L’année suivante, un second état préparatoire est mis au point par César, d’une hauteur d’un mètre cinquante environ, avant que l’œuvre ne soit fondue, par Régis Bocquel, en 1985. Les cinq tonnes de bronze sont alors provisoirement installées sur le parvis du Grand Palais pour l’inauguration de la FIAC en octobre 1985, avant de rejoindre le parc de la Fondation Cartier à Jouy-en-Jossas. L’Hommage à Picasso sera finalement, de manière définitive, attribué au carrefour de la Croix-Rouge, dans le sixième arrondissement parisien, dominant la place
Michel Debré de ses presque cinq mètres de haut, rare statue équestre du XXème, ce « premier siècle « non équestre » de l’humanité ». César s’y figure lui-même en Centaure affublé d’un masque visière à l’effigie de Picasso ; la colombe de la paix, chère au maître, accueillie dans le creux de sa main comme un héritage infiniment précieux, puissant et fragile en même temps. Du torse de l’homme, des entrailles du cheval, jaillissent une multitude d’éléments hétéroclites et menaçants, tandis que la croupe semble anormalement lisse et polie, terminée en forme de queue par des éléments inflexiblement dressés, qui perpétuent cette rigidité agressive. Eminemment phallique, cette sculpture propose de voir dans l’élan créateur souverainement incarné par la figure de Picasso, la fécondité de la vie elle-même, à travers l’illustration de cet hybride outrageusement sexué. Sorte de testament avoué du sculpteur, le Centaure revêt une importance particulière dans son œuvre, c’est la raison pour laquelle l’une des versions de ce modèle sera choisie pour sceller sa tombe au cimetière Montparnasse.

César à propos de son Centaure :

"L'oeuvre se devait d'être sans artifice mais avec des courbes gracieuses, souples et légères. Mon Centaure se voulait abstrait mais vivant, harmonieux mais sobre, la démarche lourde mais silencieuse, serein mais énigmatique, magique mais réaliste. Les formes doivent être claires, aérées, raffinées. 
S'il faut synthétiser certaines formes, je ne dois pas pour autant trahir les caractéristiques de l'animal : il doit être majestueux, puissant, à la pose constante et d'une grande présence. Les différentes parties du corps, avec leurs lignes en spirales ne sont ni symétriques ni régulières : elles présentent des plans discontinus qui s'articulent en un tout, dégageant une grande énergie. J'ai toujours été scrupuleux dans la transcription de l'anatomie. C'est là que l'on reconnait un grand sculpteur. Ma sculpture respecte les proportions su sculpteur athénien Polyclète."

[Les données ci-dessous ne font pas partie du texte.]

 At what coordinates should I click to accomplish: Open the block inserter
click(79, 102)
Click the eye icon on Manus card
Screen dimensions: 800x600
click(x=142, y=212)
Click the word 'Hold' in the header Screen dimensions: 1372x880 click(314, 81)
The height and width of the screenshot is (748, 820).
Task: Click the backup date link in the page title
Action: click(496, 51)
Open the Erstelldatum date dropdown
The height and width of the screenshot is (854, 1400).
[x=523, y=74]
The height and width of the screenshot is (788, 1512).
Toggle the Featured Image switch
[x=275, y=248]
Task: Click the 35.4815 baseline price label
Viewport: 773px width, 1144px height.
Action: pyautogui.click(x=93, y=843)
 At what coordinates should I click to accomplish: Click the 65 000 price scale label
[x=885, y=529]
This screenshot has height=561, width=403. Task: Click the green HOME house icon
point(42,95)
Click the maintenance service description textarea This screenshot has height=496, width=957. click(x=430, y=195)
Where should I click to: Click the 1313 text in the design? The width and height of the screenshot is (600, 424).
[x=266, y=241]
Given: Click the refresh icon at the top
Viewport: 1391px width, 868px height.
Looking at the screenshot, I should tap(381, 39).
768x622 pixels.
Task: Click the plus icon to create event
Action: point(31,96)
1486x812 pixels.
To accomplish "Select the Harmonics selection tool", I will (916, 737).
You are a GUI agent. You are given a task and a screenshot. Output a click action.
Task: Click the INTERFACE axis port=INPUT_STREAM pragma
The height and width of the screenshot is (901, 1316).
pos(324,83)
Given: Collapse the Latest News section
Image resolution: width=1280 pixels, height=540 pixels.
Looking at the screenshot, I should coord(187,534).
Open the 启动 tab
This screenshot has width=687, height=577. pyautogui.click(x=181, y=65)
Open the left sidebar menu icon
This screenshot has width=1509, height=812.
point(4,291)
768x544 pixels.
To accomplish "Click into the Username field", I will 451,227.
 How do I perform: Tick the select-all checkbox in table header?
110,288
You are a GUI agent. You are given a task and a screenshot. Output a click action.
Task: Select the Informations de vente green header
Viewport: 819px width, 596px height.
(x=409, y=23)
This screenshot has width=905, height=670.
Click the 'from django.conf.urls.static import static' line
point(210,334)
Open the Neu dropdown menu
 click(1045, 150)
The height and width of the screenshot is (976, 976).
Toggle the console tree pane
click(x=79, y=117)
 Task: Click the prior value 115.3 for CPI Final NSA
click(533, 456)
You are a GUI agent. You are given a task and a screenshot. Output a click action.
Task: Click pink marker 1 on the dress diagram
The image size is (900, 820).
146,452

“Le Centaure est le résultat abouti mais douloureux d'un long processus qui m'a valu bien des hésitations et des remises en questions. J'ai voulu aussi à travers ce monument faire passer mes émotions et mes sentiments, mes doutes, mes certitudes et aussi ma solitude alors que j'arrivais à l'automne de ma vie. Combien de fois j'ai du prendre la ”bonne distance" pour m'échapper de moi-même, me perdre de vue et revenir avec une nouvelle vision ; au total j'ai mis trois ans à faire et à défaire toutes les parties du Centaure. A travers cette sculpture, j'ai cherché à atteindre la perfection comme une sorte d'immortalité. C'est mon oeuvre fétiche dont je garde près de mon lit un modèle en bronze comme fidèle compagnon qui partage les moments les plus intimes de sa vie."

Propos de César repris dans Jean-Charles Hachet, César ou la métamorphose d'un grand art, Editions Varia, Paris, 1989.